Friday, 13 July 2012

What do you do if you can't be 'on it' every day?



We live in a world where the ambitious, dedicated and determined are expected to be 'on it' every day. Anything less is a dereliction of duty, regardless of what's going on in your life outside the office. 

Here's the truth; you can't be 'on it' every day. Some days you're recovering after an illness. Other days you're recovering after the kids have been up all night. Party animals might have the odd day here or there where they're feeling worse for wear.

Those days of sub-optimal performance are what I call 'sludge' days. Classic symptoms are being easily distracted, finding non-core activities intriguing and exciting, and worrying about your clothes too much. It's a day you feel like you're trekking through mud. It might be signalled by feeling tired, fidgety or demotivated.

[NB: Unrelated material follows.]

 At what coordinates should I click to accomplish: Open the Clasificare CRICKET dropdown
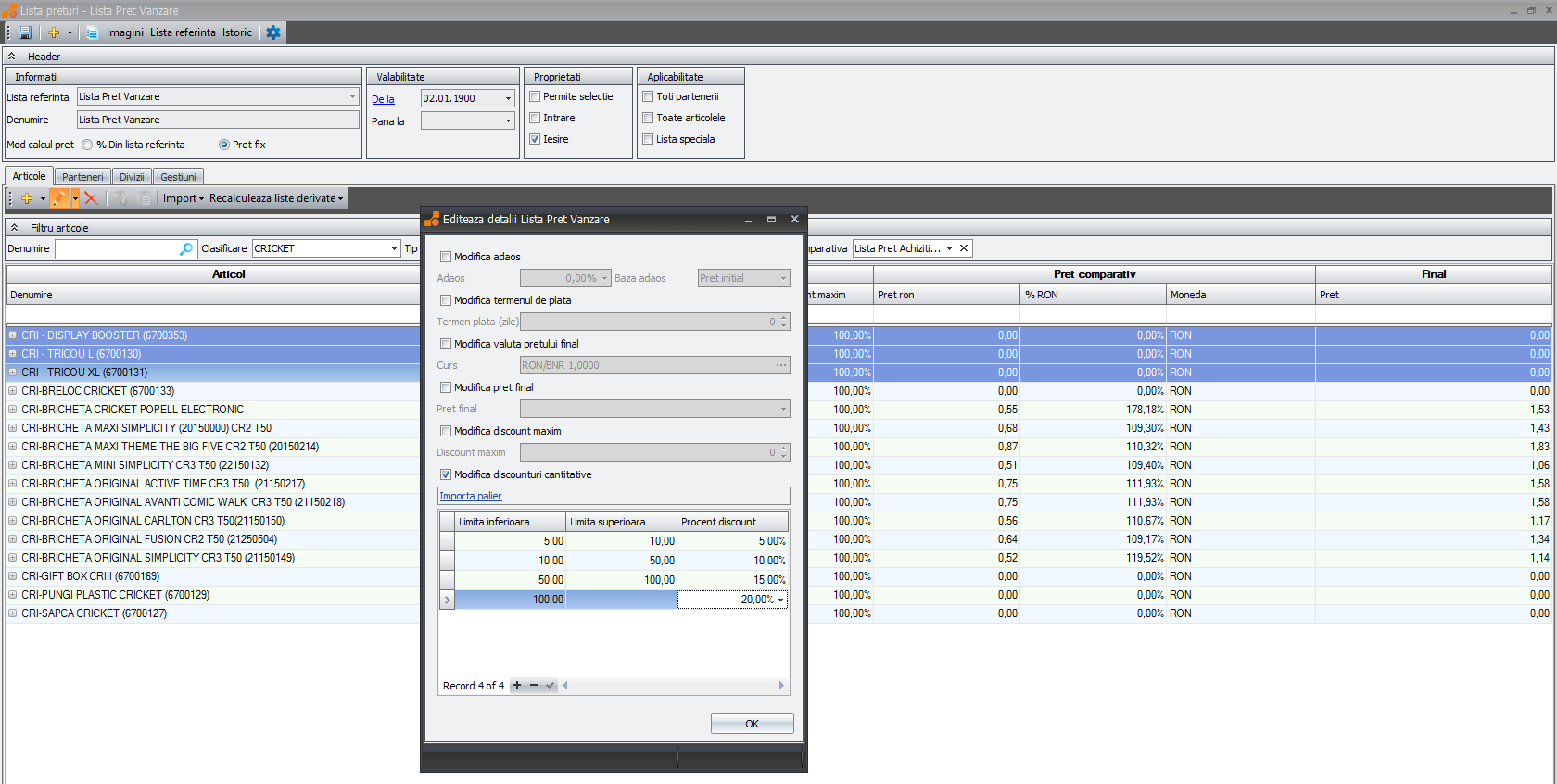click(394, 248)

The best thing to do is to recognise that you're having a sludge day, accept it and work out a coping strategy. 
Buzz disperses sludge

Only one thing can actually disperse sludge; an inspiring conversation that shifts the sludge with a big or stimulating idea. Buzz beats sludge. Sometimes sludge days are actually good for generating those ideas if you accept the downshift.

If you have buzz deficiency then you can't win. That's why you need to identify some 'sludge work'.
Sludge work

Sludge work is work that you don't need all of your brain to execute. It's work which is perhaps repetitive and low risk. 

What constitutes sludge work depends on what you do when you're whizzing along on an optimal day and the kind of person you are. Here's some that work for me: 

  • Read all the updates on tickets executed by the team; gets me closer to what's going on day today and updates that are notable will disperse sludge. 
  • Invoice related work; any that gets to me is largely repetitive.
  • Research papers or blog posts; things you need to just get into your brain for use later.


Too much sludge

I think the odd isolated sludge day is fine. Two a week, or two consecutive sludge days indicates a problem, either with your personal life or your job. 

There's a problem if the culture of the company indulges sludge days as they tend to proliferate. Some enterprise have a culture that permits bits of sludge (see below) to creep into a typical working day. 
Bits of sludge

It may be appropriate to do some sludge work in an otherwise busy, buzzy day. So perhaps you have a circadian dip at 1400 to 1500 every day, just after lunch. This might be a great time to get through ticket updates done by the team in the last 24 hrs (see above). Then it's coffee time and off you go, back into the zone of optimal performance.


So that's how I handle those times of sub-optimal performance. In time, you could start to respect these times as opportunities to rest the brain whilst staying productive.